Oireachtas Joint and Select Committees
Thursday, 8 November 2012
Joint Oireachtas Committee on Health and Children
Pre-Budget Submissions: Discussion with Community and Voluntary Groups
10:10 am
Mr. Sean Dillon:
It is very hard to get precise information on how the HSE is implementing the process, although we have asked to know how it is happening. The evidence percolating from the ground is that the HSE is picking an arbitrary figure of a number of hours based on percentage needs, and a directive will go out that there must be a reduction of 2,000 hours in an area, for example. If the supply exceeds demand, there is no problem but we know demand for these services far exceeds any supply. As this is a budgetary matter, there must be a reduction. We have heard cases where an hour is reduced to 30 minutes or 30 minutes is reduced to 15 minutes. The 15-minute unit seems to be entering some equations.
There are approximately 10,000 people in receipt of a home care package and according to some parliamentary questions, approximately 40,000 or 50,000 people get home help service. The argument is that we will be able to review that in time to deliver these cuts; in reviewing the process we will be able to reduce the service sufficiently to save €8 million. The public health nurses are at the end of their wits because, quite unfairly, they must play God. They get a direction from a local HSE office that 100 hours must be cut, for example, and some person therefore has to lose the service. One of the easiest ways to accomplish this is by taking 15 minutes from everybody. The letter I mentioned is from a local HSE office within 50 miles of here and is dated 3 September. In most cases it is a desk-based cut.

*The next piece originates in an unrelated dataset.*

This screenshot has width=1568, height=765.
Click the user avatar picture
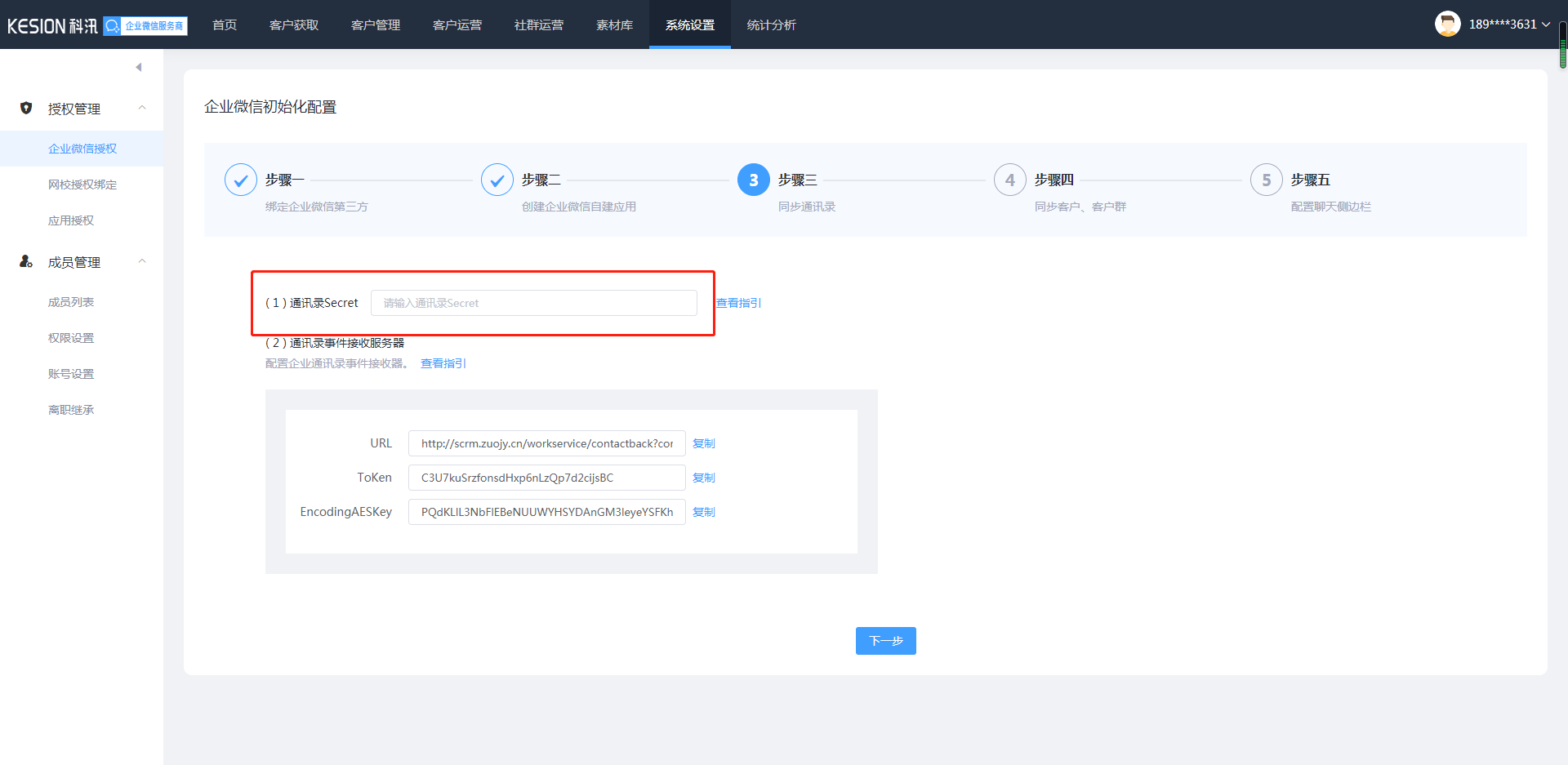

With regard to the statutory basis for quality of life, we fully endorse the need to introduce legislation to protect community services. The fair deal nursing home scheme affects approximately 5% of older people, with approximately 530,000 people over 65 in the country. Approximately 30,000 of those people are in long-term residential homes. We have legislated for that through the fair deal scheme. I am not saying the remaining 95% need a carer service but in most cases the service needed would be a community or home-based service. If we believe in the continuum of care, ranging from a little home help to end-of-life care - our colleagues in the Irish Hospice Foundation can give more detail on that - there are different care needs along that continuum. We must ring-fence and protect the budget used in that respect.
There was a question as to why this is happening differently in certain areas, and this is down to discretion. Where there is discretion, the cut opted for is usually the easiest and quickest.
Therefore, the allocation of the service is discretionary and the cut is discretionary. That is why we need to ring-fence the funding.